More about the European lynx economies

eu.gifA week ago I reported on the EU-8's impressive economic performance. My post was based on an article in The Economist by Edward Lucas, the magazine´s eastern and central European correspondent who happens to have his own blog.

For some elaborated studys of the EU-8 (The Chech Republic, Hungary, Poland, Latvia, Estonia, Lithuania, the Slovak Republic and Slovenia) go see the two reports mentioned below. 

World Bank EU8 Quarterly Economic Report

The competitiveness of CEE in a global context

In his first article Edward coined the EU-8 as lynx economies and now he once again reports on the topic. Strictly speaking the points are the same as one week ago and consequently the key point remains to be the EU-8's ability to shift their activities up the value chain.

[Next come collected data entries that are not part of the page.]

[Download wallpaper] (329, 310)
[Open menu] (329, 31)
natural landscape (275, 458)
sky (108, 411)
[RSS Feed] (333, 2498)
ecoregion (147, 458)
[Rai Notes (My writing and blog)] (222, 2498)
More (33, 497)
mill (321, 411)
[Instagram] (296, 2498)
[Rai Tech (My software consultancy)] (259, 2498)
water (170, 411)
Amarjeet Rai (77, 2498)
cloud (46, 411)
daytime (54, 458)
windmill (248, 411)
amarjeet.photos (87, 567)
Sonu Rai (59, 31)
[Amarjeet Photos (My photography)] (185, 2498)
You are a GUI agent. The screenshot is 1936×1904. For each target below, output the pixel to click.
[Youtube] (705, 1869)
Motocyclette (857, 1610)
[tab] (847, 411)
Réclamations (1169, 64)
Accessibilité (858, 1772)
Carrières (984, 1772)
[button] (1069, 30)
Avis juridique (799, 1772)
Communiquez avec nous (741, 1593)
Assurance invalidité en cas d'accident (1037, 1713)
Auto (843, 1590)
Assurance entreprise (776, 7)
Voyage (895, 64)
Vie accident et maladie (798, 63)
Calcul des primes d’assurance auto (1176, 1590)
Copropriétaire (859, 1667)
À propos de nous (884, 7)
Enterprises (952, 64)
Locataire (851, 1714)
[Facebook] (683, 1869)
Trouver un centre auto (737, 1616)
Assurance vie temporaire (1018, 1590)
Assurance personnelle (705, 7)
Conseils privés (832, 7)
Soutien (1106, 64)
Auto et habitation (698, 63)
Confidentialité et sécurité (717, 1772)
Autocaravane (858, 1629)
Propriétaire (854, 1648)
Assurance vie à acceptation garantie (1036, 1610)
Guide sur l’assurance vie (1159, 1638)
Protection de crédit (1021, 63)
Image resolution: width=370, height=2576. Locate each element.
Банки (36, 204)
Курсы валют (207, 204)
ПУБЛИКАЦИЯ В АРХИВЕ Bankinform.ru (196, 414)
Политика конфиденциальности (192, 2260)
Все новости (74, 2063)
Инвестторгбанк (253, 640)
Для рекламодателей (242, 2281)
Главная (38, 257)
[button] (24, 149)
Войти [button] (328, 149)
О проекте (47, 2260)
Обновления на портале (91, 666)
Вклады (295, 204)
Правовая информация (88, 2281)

"The key to understanding the region's economy is to look at the composition of exports and the Austrian study shows how the lynxes, (the eight former captive nations now in the EU) are doing rather well in shifting their exports from low-value to more hi-tech categories.
It turns out that on almost every count the lynxes are pulling ahead of the second-rank Asian tigers - places such as the Philippines and Malaysia."

However, Edward Lucas also mentions two big problems in the long run:

One is the lack of brainpower as Edward puts it or more specifically the lack of research and development caused by too high expenses, below-par universities and distorting subsidies by rich countries.

The second problem mentioned is the demographics of the Lynx economies and as a part of the Demography.Matters team this obviously has gotten me ticking. So let us scrutinize this one a bit further.*

Edward puts it like this;

"The result is rich-country population structure with poor-country economies. The further east you go, the worse it gets: Georgia, for example, will almost certainly be old long before it is rich. And there's little chance of such poor countries plugging the gap with migration. So the lynxes, both the sleek tribe of central Europe and the Baltics, and their mangier cousins further afield, need to breed a lot faster."

Especially the fertility rates are strikingly informative here ...

Between 2000-2005 all eight of the lynxes figure on the top 20 list of the world's lowest fertility rates.

No. 3 - Latvia; 1.10 TFR

No. 6 - Slovenia; 1.15 TFR

No. 10 - Czech Republic; 1.16 TFR

No. 13 - Hungary; 1.20 TFR

No. 14 - Estonia; 1.22 TFR

No. 16 - Lithunia; 1.25 TFR

No. 17 - Poland; 1.26 TFR

No. 20 - Slovakia; 1.28 TFR

As we see, well below replacement level and as Edward puts it there is little chance to ameliorate the population decline with migration. 

Scrutinizing the median age we find the inevitable result of such low fertility rates especially in the long run (2050) where for example Slovenia and Latvia with a median age of 53.1 and 53.0 respectively are only surpassed by Japan at 53.2 years. Furthermore we see that all lynx economies have negative population growth from 2000-2005 a trend which is exacerbated by 2045-2050 where all lynx economies will face an annual negative growth of their population of (+) -0.50% with Estonia topping the list at -2.04 % in negative annual population growth.

Obviously these long term projections of 40-50 years need to be taken with a pinch of salt since they are based on the continuing of current trends. Migration could present a dark horse here but no-one can tell whether it will pull through.

* Pocket world in figures 2004 edition; publication from The Economist.